柚木千明は、望月舞の行動を咎めなかった。自分も同じ気持ちなのだ。違うのは、絶望の中に一筋の光があるのを榑谷円香から聞いているのだ。天使湖周辺を覆っている不思議な透明な壁を、作っている者が、人類の味方であり、ファントムのコードネームで呼ばれている人物の可能性を・・・。
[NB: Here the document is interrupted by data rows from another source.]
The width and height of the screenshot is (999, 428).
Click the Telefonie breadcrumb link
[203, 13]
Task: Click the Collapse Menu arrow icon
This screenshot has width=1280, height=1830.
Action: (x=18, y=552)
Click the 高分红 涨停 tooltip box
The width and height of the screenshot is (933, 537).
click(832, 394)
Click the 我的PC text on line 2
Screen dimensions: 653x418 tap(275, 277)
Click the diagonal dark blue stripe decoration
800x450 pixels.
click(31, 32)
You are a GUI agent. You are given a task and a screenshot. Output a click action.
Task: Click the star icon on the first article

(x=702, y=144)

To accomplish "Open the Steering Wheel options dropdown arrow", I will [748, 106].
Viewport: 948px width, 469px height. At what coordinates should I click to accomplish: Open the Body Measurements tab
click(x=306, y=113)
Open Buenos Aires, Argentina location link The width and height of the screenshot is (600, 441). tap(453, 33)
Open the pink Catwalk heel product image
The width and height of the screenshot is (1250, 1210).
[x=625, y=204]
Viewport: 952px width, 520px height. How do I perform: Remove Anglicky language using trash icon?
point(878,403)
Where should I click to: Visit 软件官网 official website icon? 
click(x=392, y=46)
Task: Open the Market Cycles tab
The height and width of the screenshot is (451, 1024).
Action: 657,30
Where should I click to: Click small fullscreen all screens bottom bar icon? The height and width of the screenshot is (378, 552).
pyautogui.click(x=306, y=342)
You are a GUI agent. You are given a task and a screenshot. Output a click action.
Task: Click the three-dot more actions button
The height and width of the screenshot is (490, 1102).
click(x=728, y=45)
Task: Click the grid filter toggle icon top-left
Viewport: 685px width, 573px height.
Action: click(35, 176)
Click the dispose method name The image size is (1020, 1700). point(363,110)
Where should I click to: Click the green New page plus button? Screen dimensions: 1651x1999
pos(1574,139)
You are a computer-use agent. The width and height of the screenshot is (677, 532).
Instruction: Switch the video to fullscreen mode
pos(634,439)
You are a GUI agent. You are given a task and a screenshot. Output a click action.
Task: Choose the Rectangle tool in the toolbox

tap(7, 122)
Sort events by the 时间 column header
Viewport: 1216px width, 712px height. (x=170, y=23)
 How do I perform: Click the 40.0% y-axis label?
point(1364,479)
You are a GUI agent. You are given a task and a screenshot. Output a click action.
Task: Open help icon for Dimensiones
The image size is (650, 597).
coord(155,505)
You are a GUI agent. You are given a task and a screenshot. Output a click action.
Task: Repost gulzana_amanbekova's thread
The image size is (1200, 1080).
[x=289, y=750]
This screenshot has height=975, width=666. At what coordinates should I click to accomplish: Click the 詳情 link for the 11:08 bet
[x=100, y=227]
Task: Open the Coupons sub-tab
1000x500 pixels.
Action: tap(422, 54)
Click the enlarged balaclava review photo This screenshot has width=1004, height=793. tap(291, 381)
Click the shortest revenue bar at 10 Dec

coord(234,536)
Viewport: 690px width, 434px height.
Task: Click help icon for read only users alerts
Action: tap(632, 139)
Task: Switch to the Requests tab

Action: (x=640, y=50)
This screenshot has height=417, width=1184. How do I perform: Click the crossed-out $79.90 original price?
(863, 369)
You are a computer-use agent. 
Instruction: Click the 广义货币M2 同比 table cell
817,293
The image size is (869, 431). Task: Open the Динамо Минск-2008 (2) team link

「そうね。魔物になってしまった、獣だけなら、自衛隊でも対応ができるだろうけど、他は無理」
「それじゃ・・・。ギルドは、どうするの?」
「自衛隊に、治安維持に必要な戦力の投入を進言する。天使湖周辺を焦土にしても、魔物の駆逐を行う」
「え・・・。でも・・・」
「まず、無理ね。でも、それしか方法はない。ギルドは、ハンターの派遣を中止する」
「え?」
「だって、透明な壁があって、中に入られないのよ?自衛隊の標準装備で破られないような物を、どうやって突破するの?」
「でも、あの透明な壁が無くなったら・・・」
「魔物が、溢れる可能性があるわね。実際に、透明な壁の中では、魔物が増えているらしいわよ?どっかの、マスコミが地元の人や、ハンターを雇って、山側から天使湖に向かって、魔物に殺されたらしいわよ。これは、マスコミは掴んでいるかもしれないけど・・・」
「っ・・・。ねぇ千明」
「なに?」
「これって、現実なのよね?」
「そうね。夢やゲームのイベントなら、よかったね」
柚木千明は、望月舞に渡していたタブレットを受け取って、ギルドの拠点となっているキャンピングカーに向かって歩き出す。